Using CV Explainers

What are CV Explainers

Explainers are algorithms explaining the decisions made by AI models. MindSpore XAI currently provides 7 explainers for image classification scenario. Saliency maps (or heatmaps) are the outputs, their brightness represents the importance of the corresponding regions on the original image.

A saliency map overlay on top of the original image:

saliency_overlay

There are 2 categories of explainers: gradient-based and perturbation-based. The gradient-based explainers rely on the backpropagation method to compute the pixel importance while the perturbation-based explainers exploit random perturbations on the original images.

Explainer	Category	PYNATIVE_MODE	GRAPH_MODE
Gradient	gradient	Supported	Supported
GradCAM	gradient	Supported
GuidedBackprop	gradient	Supported
Deconvolution	gradient	Supported
Occlusion	perturbation	Supported	Supported
RISE	perturbation	Supported	Supported
RISEPlus	perturbation	Supported

Preparations

Downloading Data Package and Model

First of all, we have to download the data package and put it underneath the xai/examples/ directory of a local XAI source package:

wget https://mindspore-website.obs.myhuaweicloud.com/notebook/datasets/xai/xai_examples_data.tar.gz
tar -xf xai_examples_data.tar.gz

git clone https://gitee.com/mindspore/xai
mv xai_examples_data xai/examples/

xai/examples/ files:

xai/examples/
├── xai_examples_data/
│    ├── ckpt/
│    │    ├── resent50.ckpt
│    ├── train/
│    └── test/
├── common/
│    ├── dataset.py
│    └── resnet.py
├── using_cv_explainers.py
├── using_rise_plus.py
└── using_cv_benchmarks.py

xai_examples_data/: The extracted data package.
xai_examples_data/ckpt/resent50.ckpt: ResNet50 checkpoint file.
xai_examples_data/test: Test dataset.
xai_examples_data/train: Training dataset.
common/dataset.py: Dataset loader.
common/resnet.py: ResNet model definitions.
using_cv_explainers.py: Example of using explainers.

* _REQUIRED TASK 1_
In the rows, update everything from the line containing "Select the RPA skill tag" down to the line containing "I will 23,19.", replacing "Select" with "Choose" and leaving all else unchanged.
* _REQUIRED TASK 2_
Take the text on CV explainers further, starting right after its last line.
The rows are separate from the text on CV explainers and unrelated to it.

* _MATERIALS PROVIDED_

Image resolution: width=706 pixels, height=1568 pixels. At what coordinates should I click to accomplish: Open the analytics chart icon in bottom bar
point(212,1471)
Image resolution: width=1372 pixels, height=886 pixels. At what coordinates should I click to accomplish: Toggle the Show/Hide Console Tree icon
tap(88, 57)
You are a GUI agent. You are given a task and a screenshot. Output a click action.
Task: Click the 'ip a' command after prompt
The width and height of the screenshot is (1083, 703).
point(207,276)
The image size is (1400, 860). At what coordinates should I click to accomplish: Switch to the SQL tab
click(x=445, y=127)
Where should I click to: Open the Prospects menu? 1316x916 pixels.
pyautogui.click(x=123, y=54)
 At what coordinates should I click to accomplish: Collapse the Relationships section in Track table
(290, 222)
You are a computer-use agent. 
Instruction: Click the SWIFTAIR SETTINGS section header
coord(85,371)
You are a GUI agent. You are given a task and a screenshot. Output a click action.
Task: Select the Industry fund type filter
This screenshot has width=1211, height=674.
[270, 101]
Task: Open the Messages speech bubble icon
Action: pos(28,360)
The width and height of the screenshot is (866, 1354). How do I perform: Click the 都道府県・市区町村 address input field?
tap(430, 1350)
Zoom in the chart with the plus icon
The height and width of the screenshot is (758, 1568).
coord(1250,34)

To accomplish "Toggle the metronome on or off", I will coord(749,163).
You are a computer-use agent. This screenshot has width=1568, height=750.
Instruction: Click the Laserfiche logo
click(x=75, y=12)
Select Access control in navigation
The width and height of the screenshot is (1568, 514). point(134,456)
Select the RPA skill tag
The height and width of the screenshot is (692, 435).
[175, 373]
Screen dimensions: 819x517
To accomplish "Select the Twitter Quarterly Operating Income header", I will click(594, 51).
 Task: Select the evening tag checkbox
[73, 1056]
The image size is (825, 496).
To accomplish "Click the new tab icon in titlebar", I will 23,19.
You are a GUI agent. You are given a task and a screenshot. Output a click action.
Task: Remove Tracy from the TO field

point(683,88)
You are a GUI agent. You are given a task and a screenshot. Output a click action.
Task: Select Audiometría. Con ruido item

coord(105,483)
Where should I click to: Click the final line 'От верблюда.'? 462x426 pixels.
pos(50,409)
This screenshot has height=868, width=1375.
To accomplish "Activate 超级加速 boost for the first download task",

* _EXERCISE RESPONSE 1_
Choose the RPA skill tag
The height and width of the screenshot is (692, 435).
[175, 373]
Screen dimensions: 819x517
To accomplish "Choose the Twitter Quarterly Operating Income header", I will click(594, 51).
 Task: Choose the evening tag checkbox
[73, 1056]
The image size is (825, 496).
To accomplish "Click the new tab icon in titlebar", I will 23,19.

* _EXERCISE RESPONSE 2_
using_rise_plus.py: Example of using RISEPlus explainer. The usage is different from that of other interpreters.
using_cv_benchmarks.py: Example of using benchmarks.

Preparing Python Environment

The complete code of the tutorial below is using_cv_explainers.py.

After downloading the example packet, we have to load a trained classifier and an image to be reasoned and interpreted:

# have to change the current directory to xai/examples/ first
from mindspore import load_checkpoint, load_param_into_net, set_context, PYNATIVE_MODE
from common.resnet import resnet50
from common.dataset import load_image_tensor

# 20 classes
num_classes = 20

# load the trained classifier
net = resnet50(num_classes)
param_dict = load_checkpoint("xai_examples_data/ckpt/resnet50.ckpt")
load_param_into_net(net, param_dict)

# [1, 3, 224, 224] Tensor
boat_image = load_image_tensor("xai_examples_data/test/boat.jpg")

Using GradCAM

GradCAM is a typical and effective gradient based explainer:

from PIL import Image
import mindspore as ms
from mindspore import Tensor
from mindspore_xai.explainer import GradCAM
from mindspore_xai.visual.cv import saliency_to_image

# only PYNATIVE_MODE is supported
set_context(mode=PYNATIVE_MODE)

# usually specify the last convolutional layer
grad_cam = GradCAM(net, layer="layer4")

# 3 is the class id of 'boat'
saliency = grad_cam(boat_image, targets=3, show=False)

# convert the saliency map to a PIL.Image.Image object
orig_img = Image.open("xai_examples_data/test/boat.jpg")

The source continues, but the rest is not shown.